● **Kısa Görev A**:
Aşağıdaki kaynak metne göre şu soruları yanıtlayın:
(i) Mahkeme davanın reddine hangi gerekçeyle karar vermiştir?
(ii) Orman kadastrosu hangi tarihte ilân edilip kesinleşmiştir?
(iii) Genel arazi kadastrosu işlemi hangi yılda kesinleşmiştir?

● **Kaynak Metin**:

^^^^

Bozma kararına uyularak yapılan yargılama sonunda mahkemece dava konusu taşınmazın tamamının orman sınırları dışında kaldığı gerekçesi ile davanın reddine karar verilmiş, hüküm davacı ... Yönetimi vekili tarafından temyiz edilmiştir.
Dava dilekçesindeki açıklamaya göre dava, taşınmazın kesinleşen orman sınırı içinde kaldığı iddiası ile açılan tapu iptali ve tescile ilişkindir.
Çekişmeli taşınmazın bulunduğu yerde 10.05.1982 tarihinde ilân edilip kesinleşen orman kadastrosu bulunmaktadır. Genel arazi kadastrosu işlemi 1957 yılında kesinleşmiştir. Ayrıca 30.11.1998 tarihinde ilân edilen 2859 sayılı Kanuna göre pafta yenileme çalışması vardır.

^^^^

● **Görev Girdileri**:
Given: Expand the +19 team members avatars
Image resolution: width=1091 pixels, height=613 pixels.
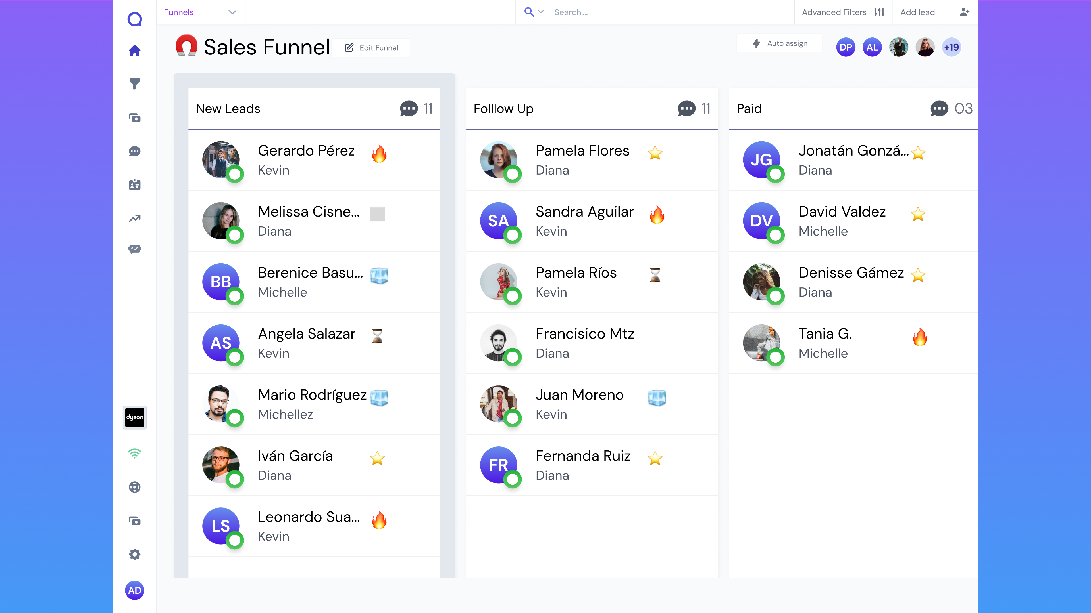Looking at the screenshot, I should coord(952,47).
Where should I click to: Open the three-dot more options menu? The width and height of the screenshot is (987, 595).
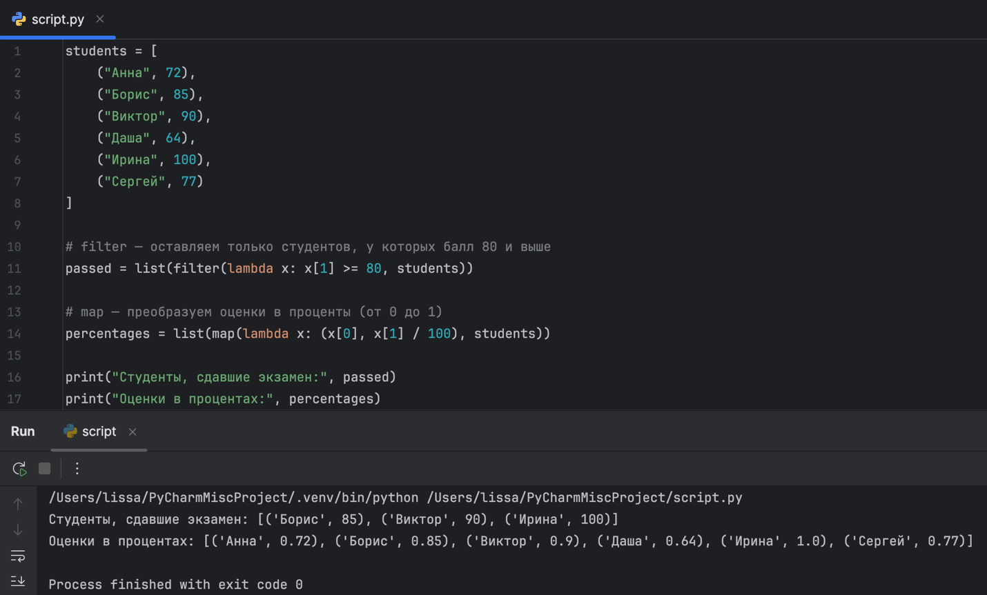pos(77,469)
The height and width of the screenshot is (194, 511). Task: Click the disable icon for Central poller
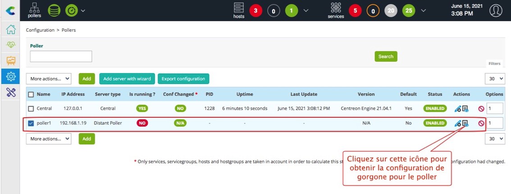(481, 109)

^^^^

● **Kısa Görev B**: Lütfen yukarıdaki kayıtlardaki satırları, her satıra bir dize düşecek biçimde bir JSON dize listesi olarak aktarın. Boş satırları ve resimleri dışarıda bırakın.

● **Çözüm A**:
(i) Dava konusu taşınmazın tamamının orman sınırları dışında kaldığı gerekçesiyle.
(ii) 10.05.1982 tarihinde.
(iii) 1957 yılında.

● **Çözüm B**:
[
  "Given: Expand the +19 team members avatars",
  "Image resolution: width=1091 pixels, height=613 pixels.",
  "Looking at the screenshot, I should coord(952,47).",
  "Where should I click to: Open the three-dot more options menu? The width and height of the screenshot is (987, 595).",
  "pos(77,469)",
  "The height and width of the screenshot is (194, 511). Task: Click the disable icon for Central poller",
  "(481, 109)"
]